Neural Nets: Oh yea, those things are behind the wiper operation and have billions of miles of learning.
 
I did read that Tesla is going to delete something like 300k lines of Autopilot code to control the car and replace it with Neural Nets.

I also read this (an Elon tweet?) which made me wonder why there were continuing to roll out iterative builds of FSD.

Of course, the problem with using neural networks for the actual task of driving makes finding bugs and troubleshooting near enough impossible.
 
- Summon - we require a "dead mans handle" approach, ie, any loss in communication and the car will stop. And Tesla chose to use a protocol where the comms can be eaily broken, even if temporarily, and so the car stops.
- Advanced Summon - I believe its actually possible in the UK, but we have a requirement that it needs to be a distance from a public road. Do we really want cars driving around the local Asda car park with nobody behind the wheel? Based on the videos I've seen, and that Tesla are still level 2 and driver is responsible, no thanks. It is just a matter of time before a kid gets run over in the US with advanced summon
- Lane change. We can (or could) do everything they do in the US with one stipulation, we have a requirement for the driver to acknowledge the action before it happens. Now this is L2 driving, the driver is still responsbile. If this was BMWs L2 etc we'd just tap the indicator and all would work. completing in the rquired time period and without issue. But Tesla make it difficult, and the Tesla implementation fails to complete in the required time and aborts.

I could go on.
Also worth pointing out there isn't anywhere in the rules a 'steering limt'. All the rules say is you can't go round corners too fast.. there's a limit to the amount of lateral force you can inflict on your passengers.

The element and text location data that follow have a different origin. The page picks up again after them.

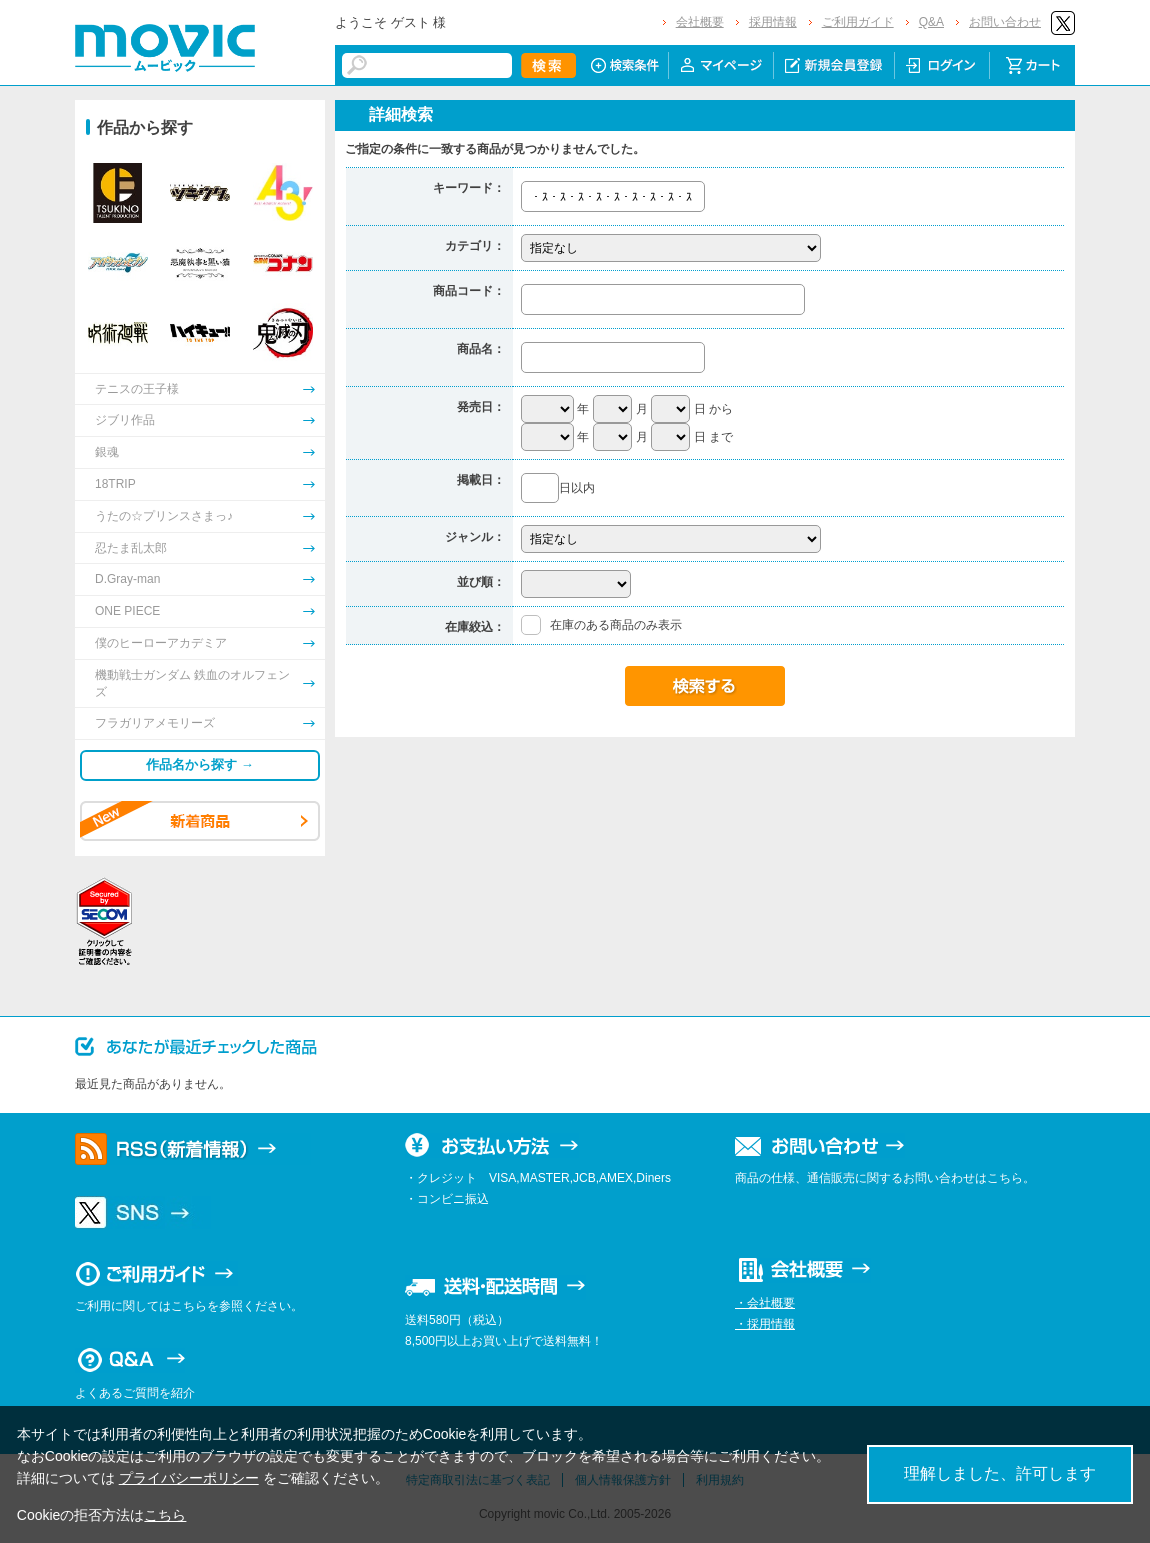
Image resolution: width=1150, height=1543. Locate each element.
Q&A (931, 22)
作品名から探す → (200, 764)
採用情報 (773, 22)
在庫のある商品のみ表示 (616, 625)
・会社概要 (765, 1303)
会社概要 (700, 22)
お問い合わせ (1005, 22)
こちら (165, 1515)
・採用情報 (765, 1324)
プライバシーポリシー (189, 1478)
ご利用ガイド (858, 22)
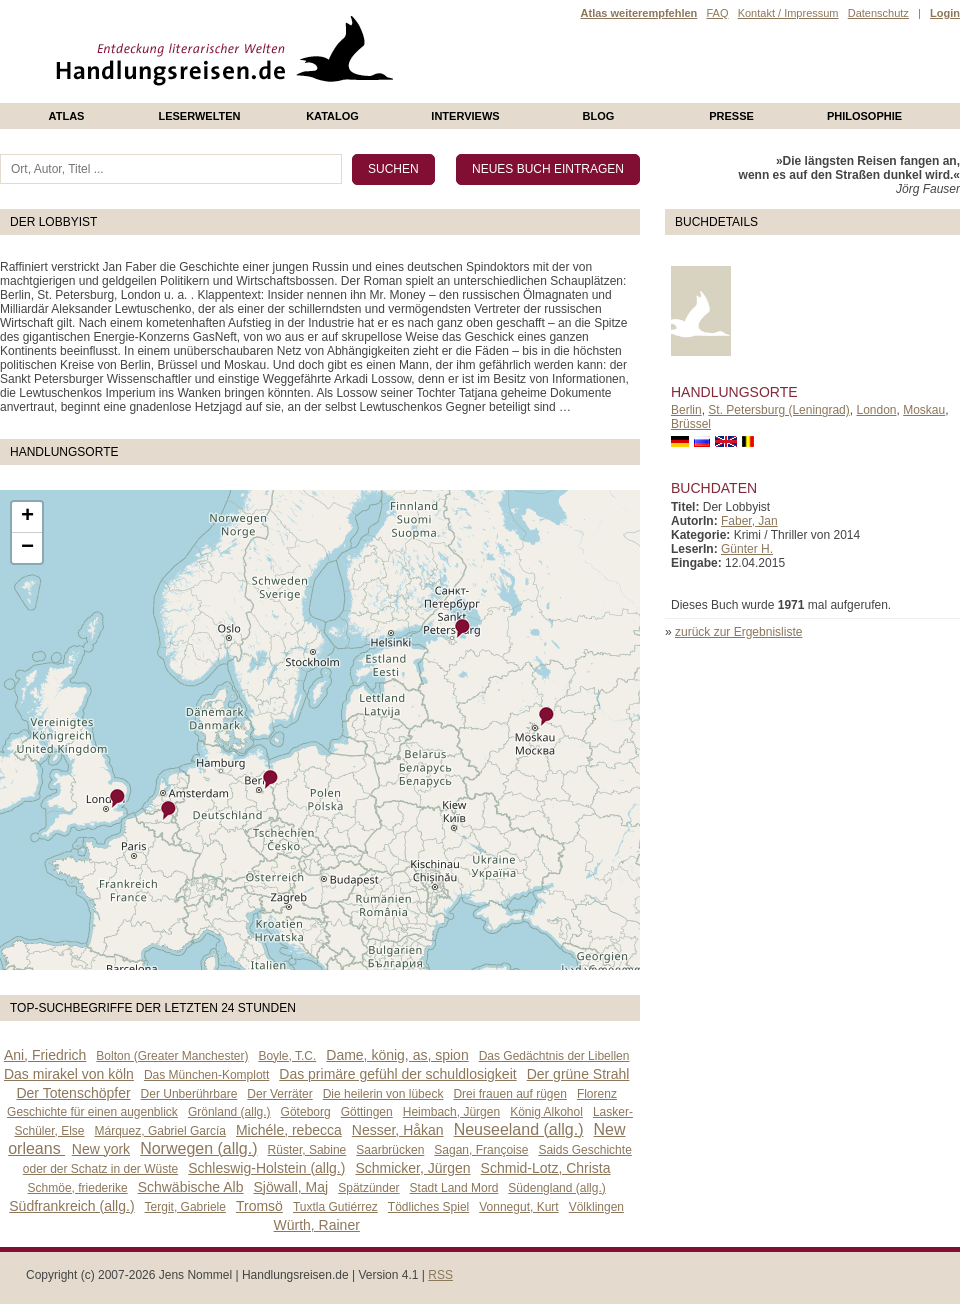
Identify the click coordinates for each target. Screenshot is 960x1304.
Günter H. (747, 549)
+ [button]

Tesla just implemented it in the worst way.. instead of slowing down to actually get around the corner, it gets halfway around, disengages with a beep and aims for the nearest hedge. That's not the fault of regulations, but shitty programming.

Similar to the way it gets halfway through a lane change and swerves suddenly (and often dangerously) back. Nothing in the regulations told them to handle it that way.. they just chose to do it the worst way possible.